◆ **Exercise text**
Lang.ai, which has developed a no-code platform for businesses, closed on a $2 million seed funding round.

The company’s SaaS platform aims to allow business users to structure any free-text data with custom categories built through a drag & drop interface, based on AI-extracted concepts.

Village Global led the financing, which included participation from new and existing backers including Acceleprise, Oceans Ventures, Alumni Ventures Group, 2.12 Angels, GTMFund, and Lorimer Ventures.

Spain-born Jorge Penalva founded Lang.ai in 2018 with the goal of giving any business user the ability “to build enterprise-ready natural language processing models in just minutes.” It was built to give non-engineers a way to automate repetitive tasks in use cases such as customer service and claims processing.

“It can be installed in our cloud or theirs,” Penalva said. 

Lang.ai saw its revenue double from the last quarter of 2020 to the first quarter of 2021 and the seed funding was motivated mainly to continue that momentum.

“We’re getting demand in the form of projects with our larger customers, so we needed the funding to be able to support that demand,” Penalva told TechCrunch.

In his previous role of CEO of Séntisis, Penalva realized that processes driven by free-text data remained a blind spot for many companies. 

“Today, millions of dollars and hours are invested by companies to manually read and process textual information captured from disparate areas of their business,” he said.

His mission with Lang.ai is to “empower businesses to put AI to work for them, without the technical complexities of building and training custom algorithms.” 

Specifically, Penalva said that Lang.ai’s product analyzes a customer’s historical data “in minutes” and suggests AI-extracted concepts to build custom categories through a drag & drop interface. The custom categories are applied in real-time to automate “tedious” tasks such as the manual tagging and routing of support tickets, the processing of insurance claims and the dispatching of field engineers to incoming work order requests.

Put simply, Lang.ai’s goal is to remove the technical burden of implementing AI for a business.

◆ **Record set**
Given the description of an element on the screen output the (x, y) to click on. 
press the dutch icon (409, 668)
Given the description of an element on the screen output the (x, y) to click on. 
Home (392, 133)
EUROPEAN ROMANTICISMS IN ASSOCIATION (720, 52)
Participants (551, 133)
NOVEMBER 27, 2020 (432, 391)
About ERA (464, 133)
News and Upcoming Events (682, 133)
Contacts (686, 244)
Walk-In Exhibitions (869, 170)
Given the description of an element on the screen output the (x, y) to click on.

◆ **Exercise requirements**
#1 According to the Lang.ai funding article, who led the $2 million seed round?
#2 Resume the article about Lang.ai's seed funding after its final sentence.

◆ **Results of the tasks**
#1 Village Global led the financing.

#2
Lang.ai’s community of users (called “Citizen NLP Builders”) consists of mostly non-technical business roles, ranging from customer service operations to marketers, business analysts and UX designers.

Customers include Freshly, Userzoom, Playvox, Spain’s CaixaBank, Yalo Chat and Bancolombia, among others. 

Ben Segal, director of infrastructural efficiency at Freshly, described the platform as “so nimble.”

“Out of the box, it took us two days to make automated tagging 15% more reliable than a previous platform that we had had in production for 2 years, with the added benefit that now all of our teams can tap into and exploit our support data,” Segal said. “The marketing team has built workflows to understand key customer moments. Our data and analytics team is super excited about having all these new tags in Snowflake, and it’s crazy how easy it is to use.”

Penalva is proud of the fact that Lang.ai’s engineering team is primarily based in Spain and that he has been able to grow the 10-person company outside of his native country.

“With very few resources, it took us a little over two years to build an enterprise-grade product and find the right set of early customers and investors who are aligned with our vision,” he said. “I moved to the US from Spain to build a global company and this is just the beginning…Lang has always been powered by immigrant hustle, and it has been core to our values since day 1.”